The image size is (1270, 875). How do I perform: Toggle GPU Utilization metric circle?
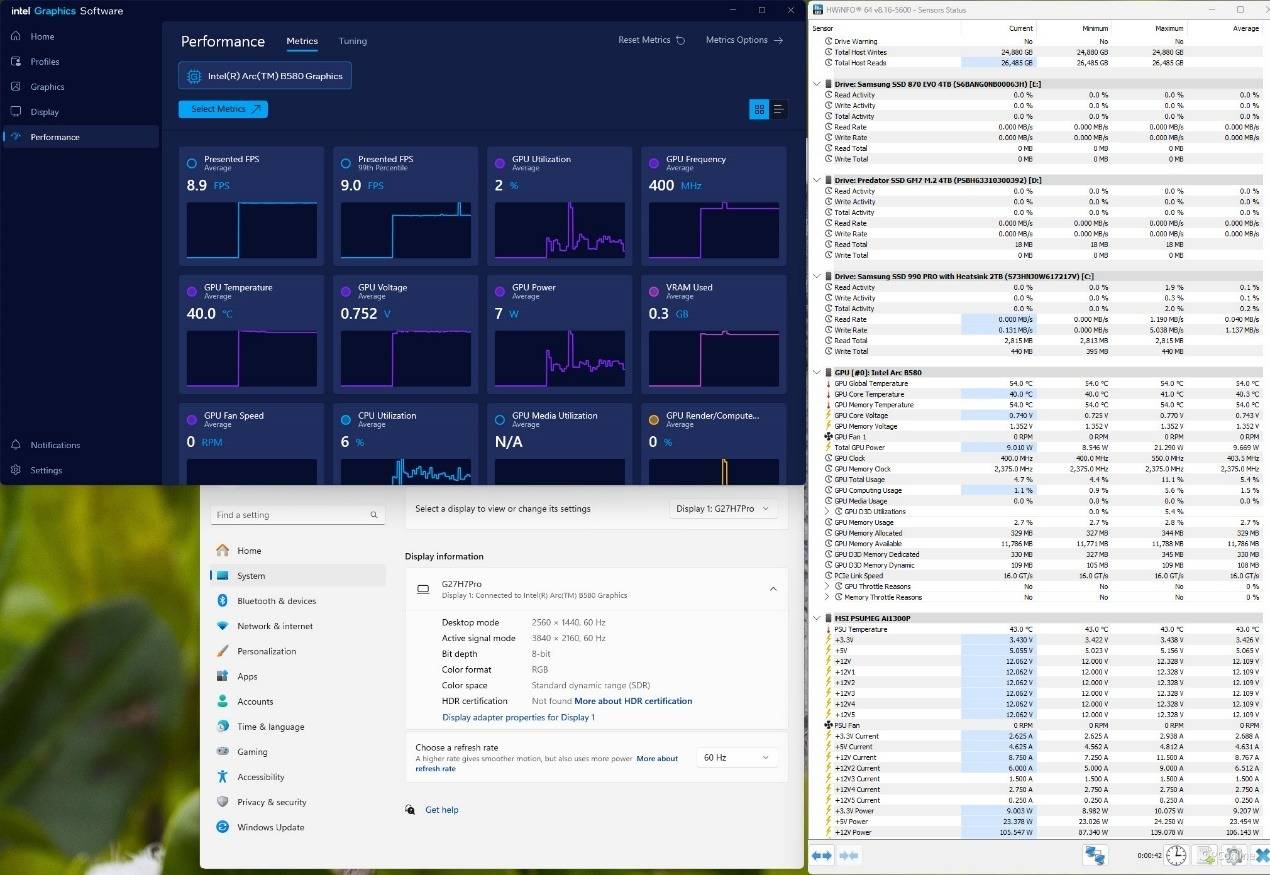[500, 163]
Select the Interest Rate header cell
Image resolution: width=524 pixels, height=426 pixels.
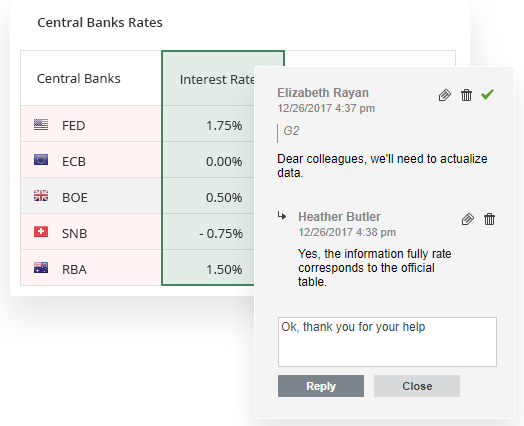point(208,79)
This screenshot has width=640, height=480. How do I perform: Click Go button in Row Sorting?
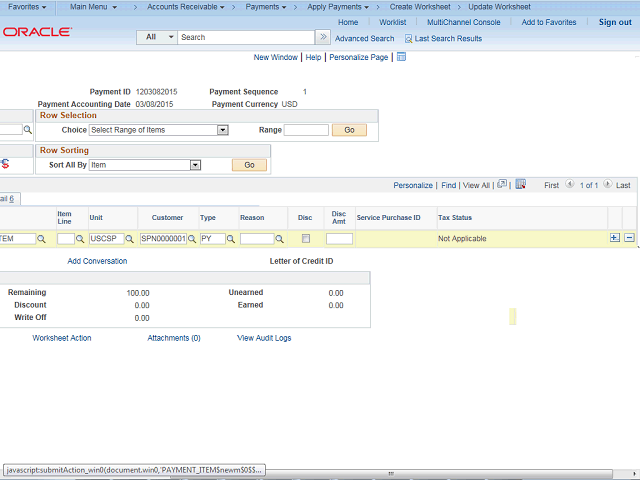pos(249,165)
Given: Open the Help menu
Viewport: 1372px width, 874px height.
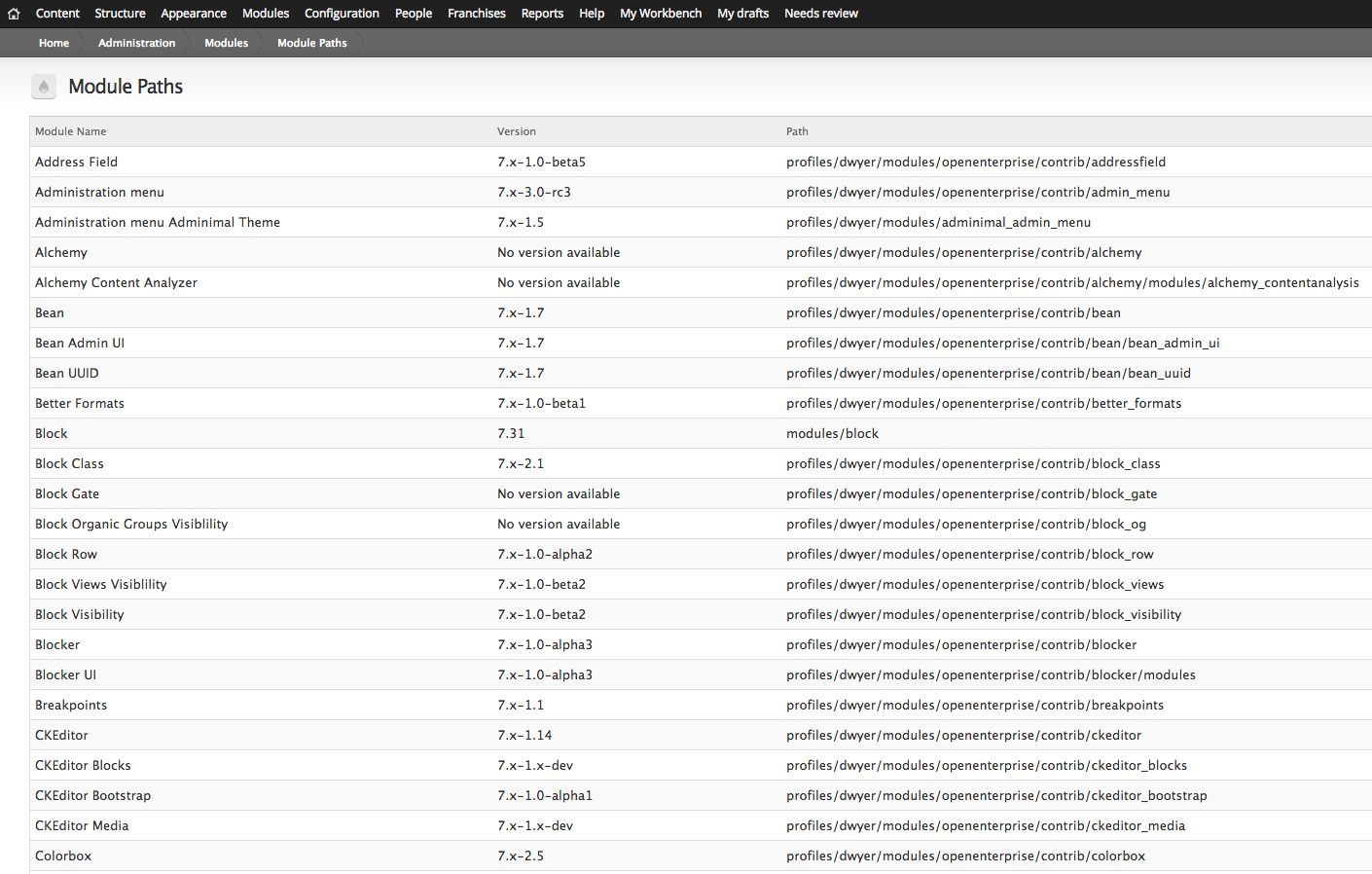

_REQUIRED ACTION_
Repeat all the material exactly, but keep pictures out of the copy.

_FINAL ANSWER_
The image size is (1270, 875). How do I perform: Toggle GPU Utilization metric circle?
[500, 163]
Select the Interest Rate header cell
Image resolution: width=524 pixels, height=426 pixels.
point(208,79)
This screenshot has width=640, height=480. How do I perform: Click Go button in Row Sorting?
pos(249,165)
Given: Open the Help menu
Viewport: 1372px width, 874px height.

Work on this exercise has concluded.